Task to complete:
Rewrite the records from the line containing "Click the rectangular grille panel labelled 9" through the end of the records, replacing "labelled" with "labeled" and leaving everything else unchanged. Omit the pictures from your answer.

Listed records:
'''
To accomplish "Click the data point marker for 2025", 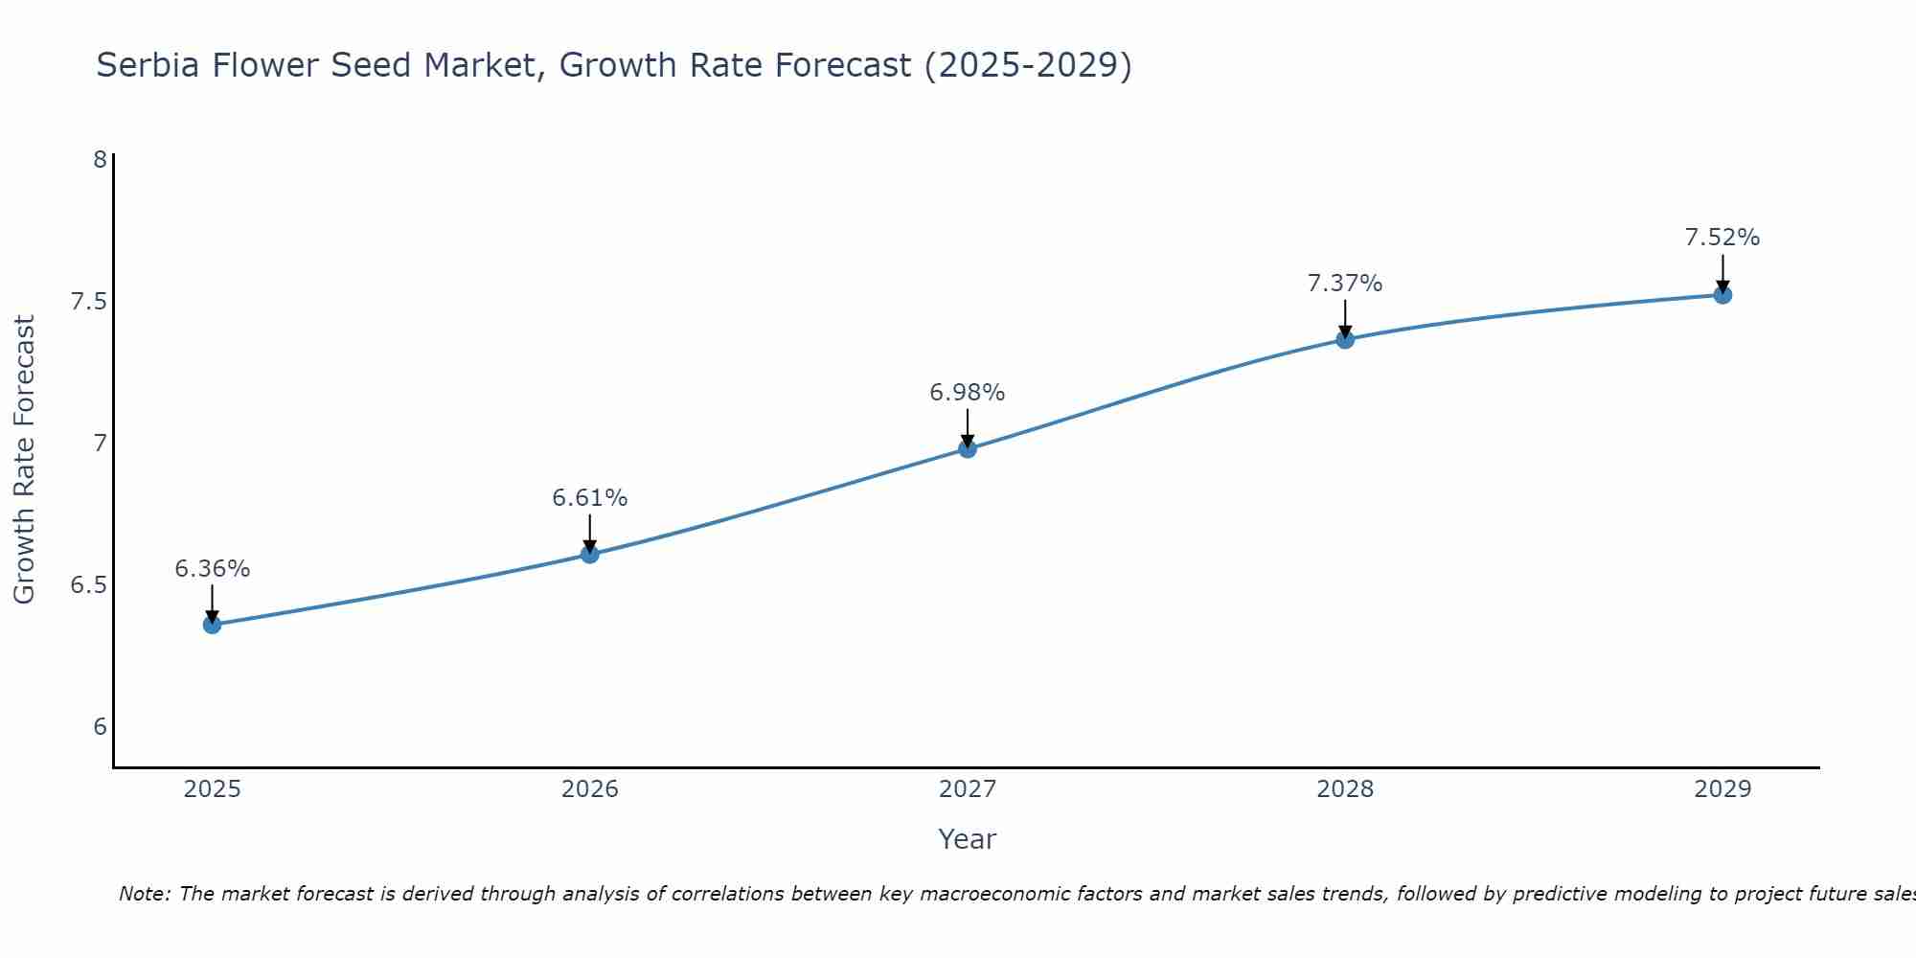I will (x=212, y=625).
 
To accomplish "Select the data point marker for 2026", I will (x=589, y=554).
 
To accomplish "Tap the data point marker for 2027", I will (x=968, y=448).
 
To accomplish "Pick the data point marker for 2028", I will (x=1345, y=339).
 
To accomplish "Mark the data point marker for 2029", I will (x=1722, y=295).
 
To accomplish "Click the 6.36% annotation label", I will (x=212, y=569).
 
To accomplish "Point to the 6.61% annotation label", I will (x=589, y=498).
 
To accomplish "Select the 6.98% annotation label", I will (x=968, y=393).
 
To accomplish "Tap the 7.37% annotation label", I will (x=1345, y=284).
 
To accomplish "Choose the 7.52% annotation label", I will (x=1722, y=238).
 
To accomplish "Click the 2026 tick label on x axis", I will (x=589, y=789).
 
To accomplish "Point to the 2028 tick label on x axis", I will (x=1345, y=789).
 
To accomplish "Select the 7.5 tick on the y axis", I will (x=88, y=302).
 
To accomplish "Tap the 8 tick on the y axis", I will (x=100, y=160).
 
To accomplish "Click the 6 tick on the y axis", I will (x=100, y=727).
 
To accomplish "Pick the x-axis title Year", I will (x=968, y=839).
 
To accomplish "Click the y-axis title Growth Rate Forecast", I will (x=24, y=460).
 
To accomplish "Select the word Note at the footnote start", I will (x=145, y=894).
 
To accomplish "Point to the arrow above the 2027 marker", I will (x=968, y=427).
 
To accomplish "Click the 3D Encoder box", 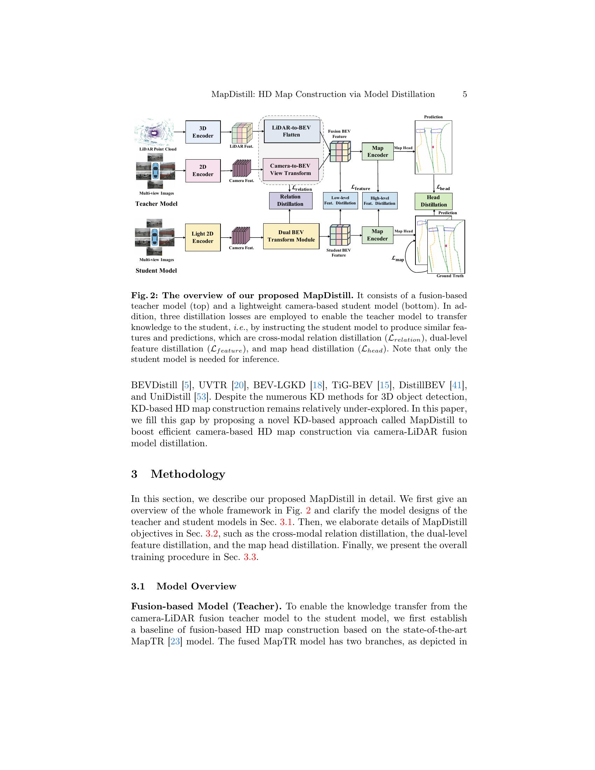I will [x=203, y=132].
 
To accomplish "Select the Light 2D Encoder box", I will [x=203, y=237].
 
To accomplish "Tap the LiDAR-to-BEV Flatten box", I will [x=292, y=131].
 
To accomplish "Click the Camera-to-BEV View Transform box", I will [x=290, y=170].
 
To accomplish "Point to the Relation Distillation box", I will [x=290, y=200].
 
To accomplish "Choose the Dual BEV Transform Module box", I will [x=291, y=236].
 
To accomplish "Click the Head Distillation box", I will [x=433, y=201].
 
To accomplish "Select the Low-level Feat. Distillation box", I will [x=340, y=200].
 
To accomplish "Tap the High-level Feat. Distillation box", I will [x=380, y=201].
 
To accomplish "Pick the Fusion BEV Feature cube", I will [x=340, y=151].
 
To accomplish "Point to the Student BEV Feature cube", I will [x=340, y=235].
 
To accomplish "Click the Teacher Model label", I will [x=156, y=204].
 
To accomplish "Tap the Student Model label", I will [x=156, y=271].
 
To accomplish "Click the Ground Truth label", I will [x=450, y=276].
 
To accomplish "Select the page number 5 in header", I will [x=464, y=94].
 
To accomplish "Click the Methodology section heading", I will [x=188, y=474].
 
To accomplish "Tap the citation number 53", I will [x=201, y=397].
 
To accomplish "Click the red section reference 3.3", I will [x=250, y=557].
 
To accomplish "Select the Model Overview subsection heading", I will [x=196, y=586].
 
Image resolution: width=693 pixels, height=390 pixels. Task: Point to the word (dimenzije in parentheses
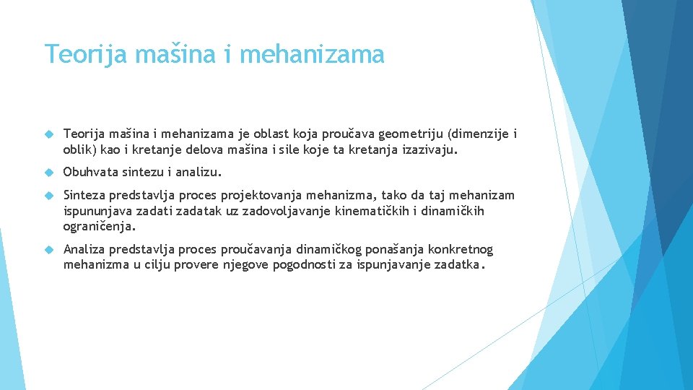[477, 134]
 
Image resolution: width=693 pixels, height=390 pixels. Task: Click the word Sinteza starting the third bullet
[84, 195]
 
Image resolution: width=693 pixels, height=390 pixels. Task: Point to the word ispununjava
[97, 212]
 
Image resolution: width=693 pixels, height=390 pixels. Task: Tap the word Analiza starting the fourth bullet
[84, 250]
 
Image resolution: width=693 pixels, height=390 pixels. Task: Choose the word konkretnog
[461, 250]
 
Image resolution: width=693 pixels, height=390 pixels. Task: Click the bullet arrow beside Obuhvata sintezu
[49, 173]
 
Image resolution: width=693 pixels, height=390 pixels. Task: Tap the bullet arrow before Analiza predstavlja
[49, 250]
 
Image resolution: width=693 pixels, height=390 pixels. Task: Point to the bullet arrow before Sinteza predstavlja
[49, 196]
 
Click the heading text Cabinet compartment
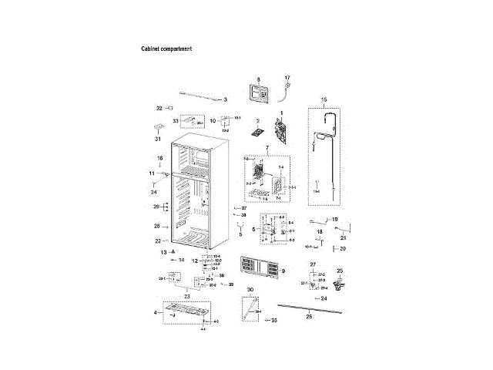166,49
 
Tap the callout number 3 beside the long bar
226,100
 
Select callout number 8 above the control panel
259,79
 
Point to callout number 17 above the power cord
287,79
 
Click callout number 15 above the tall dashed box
324,100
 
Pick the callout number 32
159,108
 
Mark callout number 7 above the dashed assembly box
267,147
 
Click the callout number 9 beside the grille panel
283,271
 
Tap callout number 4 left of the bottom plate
156,312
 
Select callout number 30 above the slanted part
250,290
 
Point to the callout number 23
186,295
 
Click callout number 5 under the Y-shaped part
240,234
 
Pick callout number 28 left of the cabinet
156,227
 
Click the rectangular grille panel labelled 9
260,267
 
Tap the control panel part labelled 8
259,94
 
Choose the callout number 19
335,220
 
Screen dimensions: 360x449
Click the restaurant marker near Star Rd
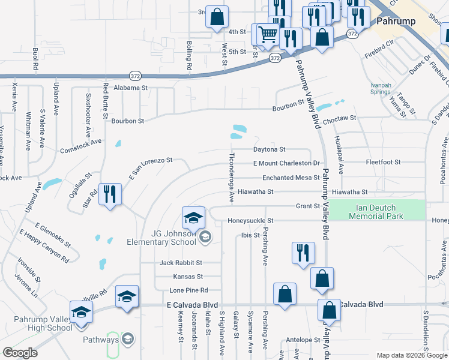point(110,194)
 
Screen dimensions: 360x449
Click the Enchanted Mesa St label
point(291,178)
'''
Result of the task:
Click the rectangular grille panel labeled 9
260,267
 
Tap the control panel part labeled 8
259,94
 
Choose the callout number 19
335,220
 
Screen dimensions: 360x449
Click the restaurant marker near Star Rd
point(110,194)
 
Screen dimensions: 360x449
Click the Enchanted Mesa St label
point(291,178)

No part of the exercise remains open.